Task instructions: How do the records below read from their first line through the line containing "Task: Click the Data Source table thumbnail"? Write those lines out exactly.

Start of Exercise material

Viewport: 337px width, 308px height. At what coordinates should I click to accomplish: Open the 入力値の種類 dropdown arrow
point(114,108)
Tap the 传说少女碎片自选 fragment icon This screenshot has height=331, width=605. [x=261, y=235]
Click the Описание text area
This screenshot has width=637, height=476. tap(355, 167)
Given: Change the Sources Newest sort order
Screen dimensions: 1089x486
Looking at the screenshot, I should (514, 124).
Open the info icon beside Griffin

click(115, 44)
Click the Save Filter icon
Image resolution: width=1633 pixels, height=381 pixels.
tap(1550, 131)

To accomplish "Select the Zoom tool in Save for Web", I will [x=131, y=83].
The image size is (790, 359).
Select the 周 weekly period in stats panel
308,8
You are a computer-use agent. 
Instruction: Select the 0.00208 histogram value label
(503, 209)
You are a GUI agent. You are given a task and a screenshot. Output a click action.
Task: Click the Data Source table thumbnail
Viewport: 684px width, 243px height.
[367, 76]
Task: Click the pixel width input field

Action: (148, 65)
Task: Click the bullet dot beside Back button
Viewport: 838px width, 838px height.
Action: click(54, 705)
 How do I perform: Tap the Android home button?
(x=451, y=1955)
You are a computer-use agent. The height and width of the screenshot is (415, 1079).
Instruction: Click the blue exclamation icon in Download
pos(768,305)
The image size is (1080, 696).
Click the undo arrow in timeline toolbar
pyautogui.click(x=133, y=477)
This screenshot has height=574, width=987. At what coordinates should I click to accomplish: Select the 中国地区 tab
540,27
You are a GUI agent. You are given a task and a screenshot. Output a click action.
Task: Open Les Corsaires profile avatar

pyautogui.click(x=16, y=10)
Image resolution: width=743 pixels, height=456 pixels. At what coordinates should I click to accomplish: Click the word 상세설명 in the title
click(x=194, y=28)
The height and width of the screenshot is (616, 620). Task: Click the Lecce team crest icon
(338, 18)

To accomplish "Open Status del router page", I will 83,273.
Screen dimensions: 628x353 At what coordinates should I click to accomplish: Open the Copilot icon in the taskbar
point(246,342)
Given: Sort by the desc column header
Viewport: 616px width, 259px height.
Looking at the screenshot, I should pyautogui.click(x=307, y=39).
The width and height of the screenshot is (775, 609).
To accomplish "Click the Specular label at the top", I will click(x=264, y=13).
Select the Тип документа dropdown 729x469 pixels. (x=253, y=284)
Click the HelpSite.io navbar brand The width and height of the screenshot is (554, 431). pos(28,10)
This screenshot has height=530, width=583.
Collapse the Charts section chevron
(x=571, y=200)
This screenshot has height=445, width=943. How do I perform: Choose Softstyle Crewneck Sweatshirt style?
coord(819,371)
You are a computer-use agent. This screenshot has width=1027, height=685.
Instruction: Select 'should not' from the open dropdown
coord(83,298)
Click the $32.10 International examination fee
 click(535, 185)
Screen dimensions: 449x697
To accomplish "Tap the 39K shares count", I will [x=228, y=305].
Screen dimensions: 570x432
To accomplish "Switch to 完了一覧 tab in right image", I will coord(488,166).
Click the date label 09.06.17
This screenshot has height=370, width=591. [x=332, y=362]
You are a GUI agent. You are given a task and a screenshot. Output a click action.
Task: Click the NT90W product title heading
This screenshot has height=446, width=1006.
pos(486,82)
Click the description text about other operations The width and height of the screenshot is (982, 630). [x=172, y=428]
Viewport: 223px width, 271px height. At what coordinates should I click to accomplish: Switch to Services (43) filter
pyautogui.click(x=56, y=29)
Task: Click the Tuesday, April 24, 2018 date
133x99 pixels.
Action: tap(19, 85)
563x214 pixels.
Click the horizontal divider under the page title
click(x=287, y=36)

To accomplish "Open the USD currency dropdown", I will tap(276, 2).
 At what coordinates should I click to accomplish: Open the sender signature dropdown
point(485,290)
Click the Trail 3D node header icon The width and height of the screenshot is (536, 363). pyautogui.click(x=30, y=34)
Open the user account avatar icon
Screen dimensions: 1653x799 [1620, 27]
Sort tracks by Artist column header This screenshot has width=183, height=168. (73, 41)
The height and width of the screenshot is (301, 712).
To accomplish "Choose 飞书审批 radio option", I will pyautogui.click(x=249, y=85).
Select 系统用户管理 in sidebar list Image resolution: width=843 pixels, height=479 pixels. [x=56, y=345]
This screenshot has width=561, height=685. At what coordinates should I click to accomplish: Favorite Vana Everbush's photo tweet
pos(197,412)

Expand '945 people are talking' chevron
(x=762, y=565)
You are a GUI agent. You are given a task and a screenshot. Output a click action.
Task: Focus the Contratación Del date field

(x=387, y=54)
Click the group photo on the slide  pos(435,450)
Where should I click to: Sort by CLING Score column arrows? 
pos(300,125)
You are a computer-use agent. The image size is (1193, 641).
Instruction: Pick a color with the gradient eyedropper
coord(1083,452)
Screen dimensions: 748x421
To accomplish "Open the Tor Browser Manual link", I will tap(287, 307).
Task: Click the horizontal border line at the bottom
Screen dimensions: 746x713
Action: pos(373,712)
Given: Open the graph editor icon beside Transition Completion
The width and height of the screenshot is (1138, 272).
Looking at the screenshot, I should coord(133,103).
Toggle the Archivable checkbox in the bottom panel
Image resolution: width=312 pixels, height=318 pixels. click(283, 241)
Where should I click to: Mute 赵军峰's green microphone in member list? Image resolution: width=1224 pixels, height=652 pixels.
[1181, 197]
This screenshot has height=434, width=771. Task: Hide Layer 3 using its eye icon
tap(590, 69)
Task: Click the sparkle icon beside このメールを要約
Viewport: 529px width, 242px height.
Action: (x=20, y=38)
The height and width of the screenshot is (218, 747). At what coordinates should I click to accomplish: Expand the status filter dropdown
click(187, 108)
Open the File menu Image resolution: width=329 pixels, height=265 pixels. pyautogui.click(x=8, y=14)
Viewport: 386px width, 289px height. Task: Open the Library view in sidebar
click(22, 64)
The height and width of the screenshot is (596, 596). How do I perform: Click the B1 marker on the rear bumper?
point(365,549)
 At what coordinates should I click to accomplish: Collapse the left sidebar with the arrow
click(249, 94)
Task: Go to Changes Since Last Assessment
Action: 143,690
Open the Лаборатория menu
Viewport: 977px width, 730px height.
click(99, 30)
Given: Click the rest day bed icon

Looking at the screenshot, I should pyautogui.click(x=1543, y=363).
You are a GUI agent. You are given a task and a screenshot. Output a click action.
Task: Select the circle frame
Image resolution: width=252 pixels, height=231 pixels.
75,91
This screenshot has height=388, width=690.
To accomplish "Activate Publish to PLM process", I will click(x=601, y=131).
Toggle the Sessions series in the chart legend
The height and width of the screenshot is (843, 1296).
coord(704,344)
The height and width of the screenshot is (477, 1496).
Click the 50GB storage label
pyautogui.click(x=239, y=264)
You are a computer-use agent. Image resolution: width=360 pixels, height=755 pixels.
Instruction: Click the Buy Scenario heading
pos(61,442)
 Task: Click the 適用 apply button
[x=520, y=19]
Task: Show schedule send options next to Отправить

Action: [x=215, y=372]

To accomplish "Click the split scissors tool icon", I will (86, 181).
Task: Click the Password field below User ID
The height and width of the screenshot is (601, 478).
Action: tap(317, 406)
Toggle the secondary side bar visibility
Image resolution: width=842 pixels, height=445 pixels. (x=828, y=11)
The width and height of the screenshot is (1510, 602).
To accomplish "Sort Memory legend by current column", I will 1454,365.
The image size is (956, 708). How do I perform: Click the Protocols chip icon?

End of Exercise material

Written solution:
Viewport: 337px width, 308px height. At what coordinates should I click to accomplish: Open the 入力値の種類 dropdown arrow
point(114,108)
Tap the 传说少女碎片自选 fragment icon This screenshot has height=331, width=605. [x=261, y=235]
Click the Описание text area
This screenshot has width=637, height=476. tap(355, 167)
Given: Change the Sources Newest sort order
Screen dimensions: 1089x486
Looking at the screenshot, I should (514, 124).
Open the info icon beside Griffin

click(115, 44)
Click the Save Filter icon
Image resolution: width=1633 pixels, height=381 pixels.
tap(1550, 131)

To accomplish "Select the Zoom tool in Save for Web", I will [x=131, y=83].
The image size is (790, 359).
Select the 周 weekly period in stats panel
308,8
You are a computer-use agent. 
Instruction: Select the 0.00208 histogram value label
(503, 209)
You are a GUI agent. You are given a task and a screenshot. Output a click action.
Task: Click the Data Source table thumbnail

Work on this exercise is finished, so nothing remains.